▸ **Exercise aim**
Word for word, restate every line of the listing that follows.

▸ **Material supplied**
BEGIN
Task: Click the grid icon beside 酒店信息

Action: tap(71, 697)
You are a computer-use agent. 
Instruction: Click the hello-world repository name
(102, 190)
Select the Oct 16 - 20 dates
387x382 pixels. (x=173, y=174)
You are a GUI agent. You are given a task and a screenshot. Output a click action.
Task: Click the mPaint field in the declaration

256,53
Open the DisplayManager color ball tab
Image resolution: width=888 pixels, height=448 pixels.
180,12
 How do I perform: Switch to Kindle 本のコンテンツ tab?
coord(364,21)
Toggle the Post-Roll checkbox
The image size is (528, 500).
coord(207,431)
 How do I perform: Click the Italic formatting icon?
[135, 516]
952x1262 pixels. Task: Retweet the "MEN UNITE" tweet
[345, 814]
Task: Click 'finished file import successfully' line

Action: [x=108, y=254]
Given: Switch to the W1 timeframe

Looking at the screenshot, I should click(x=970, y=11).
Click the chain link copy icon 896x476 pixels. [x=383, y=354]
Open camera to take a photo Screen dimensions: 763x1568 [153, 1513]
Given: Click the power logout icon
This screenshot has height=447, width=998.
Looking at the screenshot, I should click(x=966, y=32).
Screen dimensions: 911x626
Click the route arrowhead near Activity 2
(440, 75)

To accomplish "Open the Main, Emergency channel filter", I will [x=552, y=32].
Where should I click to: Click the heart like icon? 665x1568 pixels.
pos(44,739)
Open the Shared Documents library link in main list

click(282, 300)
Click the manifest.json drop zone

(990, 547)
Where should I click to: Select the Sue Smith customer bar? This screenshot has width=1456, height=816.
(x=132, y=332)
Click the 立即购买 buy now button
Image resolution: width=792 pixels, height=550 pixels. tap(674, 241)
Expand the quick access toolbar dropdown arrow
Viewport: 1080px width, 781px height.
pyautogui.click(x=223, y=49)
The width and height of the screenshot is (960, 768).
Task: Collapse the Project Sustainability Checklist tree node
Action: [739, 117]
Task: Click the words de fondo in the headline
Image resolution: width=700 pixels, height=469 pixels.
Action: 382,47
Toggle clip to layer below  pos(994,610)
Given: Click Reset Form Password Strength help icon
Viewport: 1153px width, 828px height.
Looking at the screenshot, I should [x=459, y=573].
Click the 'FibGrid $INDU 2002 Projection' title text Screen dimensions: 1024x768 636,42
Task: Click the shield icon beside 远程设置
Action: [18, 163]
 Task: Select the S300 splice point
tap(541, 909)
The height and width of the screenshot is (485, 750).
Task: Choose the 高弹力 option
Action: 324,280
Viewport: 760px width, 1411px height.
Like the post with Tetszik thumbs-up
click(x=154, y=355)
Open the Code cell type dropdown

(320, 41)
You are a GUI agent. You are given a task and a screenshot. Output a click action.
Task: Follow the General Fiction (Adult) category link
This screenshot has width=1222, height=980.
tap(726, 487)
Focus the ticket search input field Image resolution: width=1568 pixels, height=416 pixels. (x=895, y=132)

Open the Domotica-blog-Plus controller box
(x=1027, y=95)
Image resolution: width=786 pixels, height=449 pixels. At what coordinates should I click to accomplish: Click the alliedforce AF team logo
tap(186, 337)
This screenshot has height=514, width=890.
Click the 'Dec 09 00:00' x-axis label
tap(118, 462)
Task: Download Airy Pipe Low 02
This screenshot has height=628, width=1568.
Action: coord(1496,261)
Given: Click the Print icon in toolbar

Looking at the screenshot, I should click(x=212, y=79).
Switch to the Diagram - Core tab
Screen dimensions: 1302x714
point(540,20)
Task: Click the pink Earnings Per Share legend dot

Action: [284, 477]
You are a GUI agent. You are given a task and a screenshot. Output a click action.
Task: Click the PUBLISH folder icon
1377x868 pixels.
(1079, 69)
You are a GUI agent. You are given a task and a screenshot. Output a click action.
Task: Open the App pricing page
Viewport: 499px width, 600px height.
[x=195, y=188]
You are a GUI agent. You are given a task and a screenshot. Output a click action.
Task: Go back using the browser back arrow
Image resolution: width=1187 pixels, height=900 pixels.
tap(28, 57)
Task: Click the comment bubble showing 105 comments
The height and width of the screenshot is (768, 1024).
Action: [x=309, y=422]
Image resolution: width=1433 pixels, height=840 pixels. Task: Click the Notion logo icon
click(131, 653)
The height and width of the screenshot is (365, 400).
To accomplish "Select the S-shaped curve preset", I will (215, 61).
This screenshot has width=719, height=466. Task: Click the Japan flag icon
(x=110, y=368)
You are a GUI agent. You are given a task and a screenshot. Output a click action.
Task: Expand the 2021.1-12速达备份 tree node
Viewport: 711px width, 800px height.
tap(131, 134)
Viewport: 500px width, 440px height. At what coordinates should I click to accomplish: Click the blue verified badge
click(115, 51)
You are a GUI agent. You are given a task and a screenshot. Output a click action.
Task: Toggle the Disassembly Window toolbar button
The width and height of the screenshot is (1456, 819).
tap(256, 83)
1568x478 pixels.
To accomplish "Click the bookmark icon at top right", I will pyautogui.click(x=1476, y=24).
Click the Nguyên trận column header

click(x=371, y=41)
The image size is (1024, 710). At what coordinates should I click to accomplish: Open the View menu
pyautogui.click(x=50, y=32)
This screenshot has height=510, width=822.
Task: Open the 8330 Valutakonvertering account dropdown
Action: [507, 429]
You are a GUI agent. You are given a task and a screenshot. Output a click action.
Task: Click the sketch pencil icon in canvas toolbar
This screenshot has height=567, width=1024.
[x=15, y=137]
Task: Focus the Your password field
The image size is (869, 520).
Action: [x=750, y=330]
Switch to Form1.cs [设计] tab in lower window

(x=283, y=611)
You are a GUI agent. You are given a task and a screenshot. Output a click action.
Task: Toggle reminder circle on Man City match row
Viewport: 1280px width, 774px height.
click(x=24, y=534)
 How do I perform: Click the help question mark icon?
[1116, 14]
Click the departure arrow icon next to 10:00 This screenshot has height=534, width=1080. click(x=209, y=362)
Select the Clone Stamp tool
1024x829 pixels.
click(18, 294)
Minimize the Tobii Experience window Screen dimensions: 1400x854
END
▸ **Task response**
Task: Click the grid icon beside 酒店信息

Action: tap(71, 697)
You are a computer-use agent. 
Instruction: Click the hello-world repository name
(102, 190)
Select the Oct 16 - 20 dates
387x382 pixels. (x=173, y=174)
You are a GUI agent. You are given a task and a screenshot. Output a click action.
Task: Click the mPaint field in the declaration

256,53
Open the DisplayManager color ball tab
Image resolution: width=888 pixels, height=448 pixels.
180,12
 How do I perform: Switch to Kindle 本のコンテンツ tab?
coord(364,21)
Toggle the Post-Roll checkbox
The image size is (528, 500).
coord(207,431)
 How do I perform: Click the Italic formatting icon?
[135, 516]
952x1262 pixels. Task: Retweet the "MEN UNITE" tweet
[345, 814]
Task: Click 'finished file import successfully' line

Action: [x=108, y=254]
Given: Switch to the W1 timeframe

Looking at the screenshot, I should click(x=970, y=11).
Click the chain link copy icon 896x476 pixels. [x=383, y=354]
Open camera to take a photo Screen dimensions: 763x1568 [153, 1513]
Given: Click the power logout icon
This screenshot has height=447, width=998.
Looking at the screenshot, I should click(x=966, y=32).
Screen dimensions: 911x626
Click the route arrowhead near Activity 2
(440, 75)

To accomplish "Open the Main, Emergency channel filter", I will [x=552, y=32].
Where should I click to: Click the heart like icon? 665x1568 pixels.
pos(44,739)
Open the Shared Documents library link in main list

click(282, 300)
Click the manifest.json drop zone

(990, 547)
Where should I click to: Select the Sue Smith customer bar? This screenshot has width=1456, height=816.
(x=132, y=332)
Click the 立即购买 buy now button
Image resolution: width=792 pixels, height=550 pixels. tap(674, 241)
Expand the quick access toolbar dropdown arrow
Viewport: 1080px width, 781px height.
pyautogui.click(x=223, y=49)
The width and height of the screenshot is (960, 768).
Task: Collapse the Project Sustainability Checklist tree node
Action: [739, 117]
Task: Click the words de fondo in the headline
Image resolution: width=700 pixels, height=469 pixels.
Action: 382,47
Toggle clip to layer below  pos(994,610)
Given: Click Reset Form Password Strength help icon
Viewport: 1153px width, 828px height.
Looking at the screenshot, I should [x=459, y=573].
Click the 'FibGrid $INDU 2002 Projection' title text Screen dimensions: 1024x768 636,42
Task: Click the shield icon beside 远程设置
Action: [18, 163]
 Task: Select the S300 splice point
tap(541, 909)
The height and width of the screenshot is (485, 750).
Task: Choose the 高弹力 option
Action: 324,280
Viewport: 760px width, 1411px height.
Like the post with Tetszik thumbs-up
click(x=154, y=355)
Open the Code cell type dropdown

(320, 41)
You are a GUI agent. You are given a task and a screenshot. Output a click action.
Task: Follow the General Fiction (Adult) category link
This screenshot has width=1222, height=980.
tap(726, 487)
Focus the ticket search input field Image resolution: width=1568 pixels, height=416 pixels. (x=895, y=132)

Open the Domotica-blog-Plus controller box
(x=1027, y=95)
Image resolution: width=786 pixels, height=449 pixels. At what coordinates should I click to accomplish: Click the alliedforce AF team logo
tap(186, 337)
This screenshot has height=514, width=890.
Click the 'Dec 09 00:00' x-axis label
tap(118, 462)
Task: Download Airy Pipe Low 02
This screenshot has height=628, width=1568.
Action: coord(1496,261)
Given: Click the Print icon in toolbar

Looking at the screenshot, I should click(x=212, y=79).
Switch to the Diagram - Core tab
Screen dimensions: 1302x714
point(540,20)
Task: Click the pink Earnings Per Share legend dot

Action: [284, 477]
You are a GUI agent. You are given a task and a screenshot. Output a click action.
Task: Click the PUBLISH folder icon
1377x868 pixels.
(1079, 69)
You are a GUI agent. You are given a task and a screenshot. Output a click action.
Task: Open the App pricing page
Viewport: 499px width, 600px height.
[x=195, y=188]
You are a GUI agent. You are given a task and a screenshot. Output a click action.
Task: Go back using the browser back arrow
Image resolution: width=1187 pixels, height=900 pixels.
tap(28, 57)
Task: Click the comment bubble showing 105 comments
The height and width of the screenshot is (768, 1024).
Action: [x=309, y=422]
Image resolution: width=1433 pixels, height=840 pixels. Task: Click the Notion logo icon
click(131, 653)
The height and width of the screenshot is (365, 400).
To accomplish "Select the S-shaped curve preset", I will (215, 61).
This screenshot has width=719, height=466. Task: Click the Japan flag icon
(x=110, y=368)
You are a GUI agent. You are given a task and a screenshot. Output a click action.
Task: Expand the 2021.1-12速达备份 tree node
Viewport: 711px width, 800px height.
tap(131, 134)
Viewport: 500px width, 440px height. At what coordinates should I click to accomplish: Click the blue verified badge
click(115, 51)
You are a GUI agent. You are given a task and a screenshot. Output a click action.
Task: Toggle the Disassembly Window toolbar button
The width and height of the screenshot is (1456, 819).
tap(256, 83)
1568x478 pixels.
To accomplish "Click the bookmark icon at top right", I will pyautogui.click(x=1476, y=24).
Click the Nguyên trận column header

click(x=371, y=41)
The image size is (1024, 710). At what coordinates should I click to accomplish: Open the View menu
pyautogui.click(x=50, y=32)
This screenshot has height=510, width=822.
Task: Open the 8330 Valutakonvertering account dropdown
Action: [507, 429]
You are a GUI agent. You are given a task and a screenshot. Output a click action.
Task: Click the sketch pencil icon in canvas toolbar
This screenshot has height=567, width=1024.
[x=15, y=137]
Task: Focus the Your password field
The image size is (869, 520).
Action: [x=750, y=330]
Switch to Form1.cs [设计] tab in lower window

(x=283, y=611)
You are a GUI agent. You are given a task and a screenshot. Output a click action.
Task: Toggle reminder circle on Man City match row
Viewport: 1280px width, 774px height.
click(x=24, y=534)
 How do I perform: Click the help question mark icon?
[1116, 14]
Click the departure arrow icon next to 10:00 This screenshot has height=534, width=1080. click(x=209, y=362)
Select the Clone Stamp tool
1024x829 pixels.
click(18, 294)
Minimize the Tobii Experience window Screen dimensions: 1400x854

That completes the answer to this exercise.